Your instructions: Your answer must hold only the lines below from the line containing "Given: Click the 查询 search button" through the line containing "The width and", each reproduced exactly.

Given data:

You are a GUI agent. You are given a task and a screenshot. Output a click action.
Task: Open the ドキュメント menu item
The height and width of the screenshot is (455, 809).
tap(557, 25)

---

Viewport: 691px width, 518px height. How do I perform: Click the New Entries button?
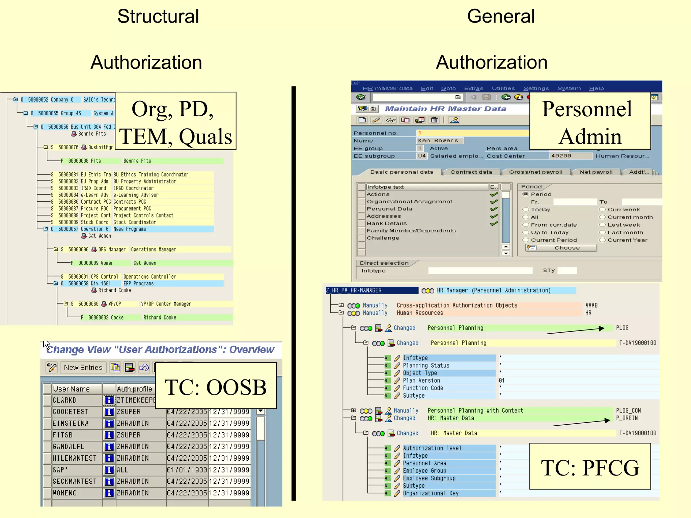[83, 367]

* * *

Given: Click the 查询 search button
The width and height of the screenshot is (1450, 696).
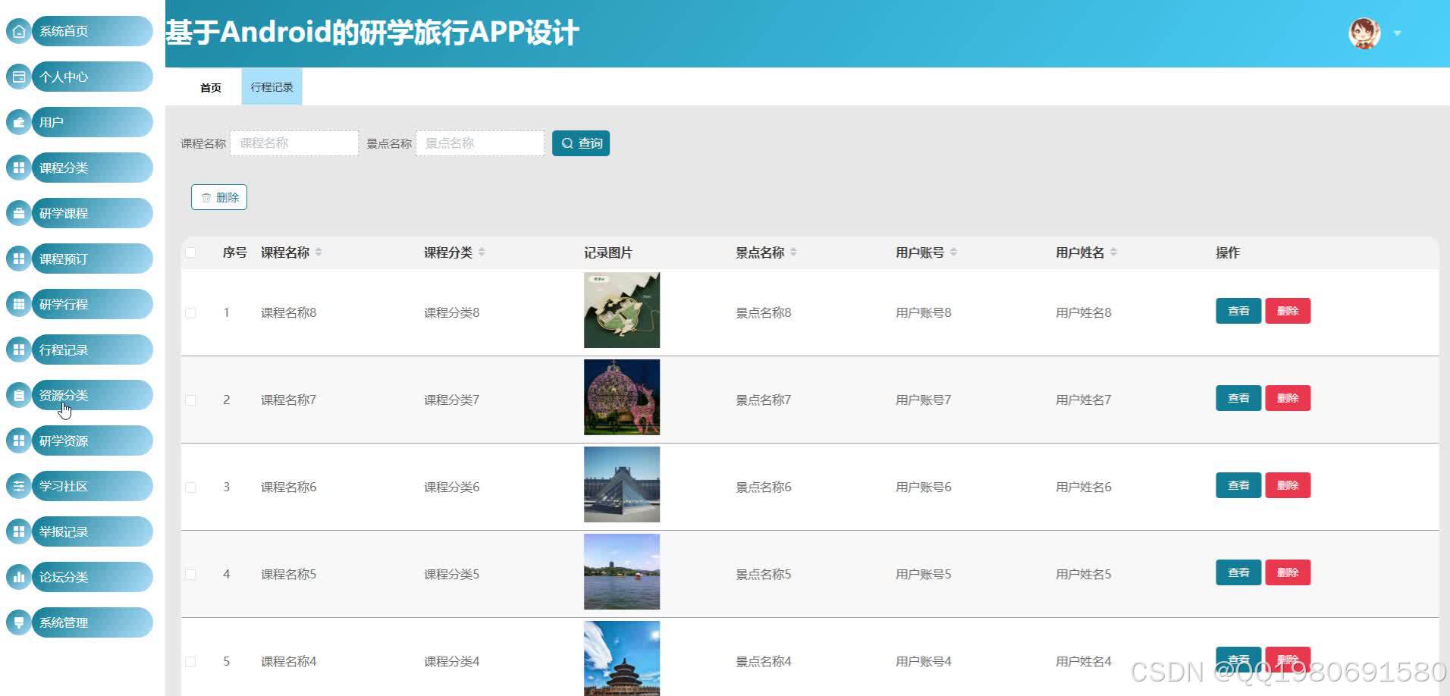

Your solution:
Given: Click the 查询 search button
The width and height of the screenshot is (1450, 696).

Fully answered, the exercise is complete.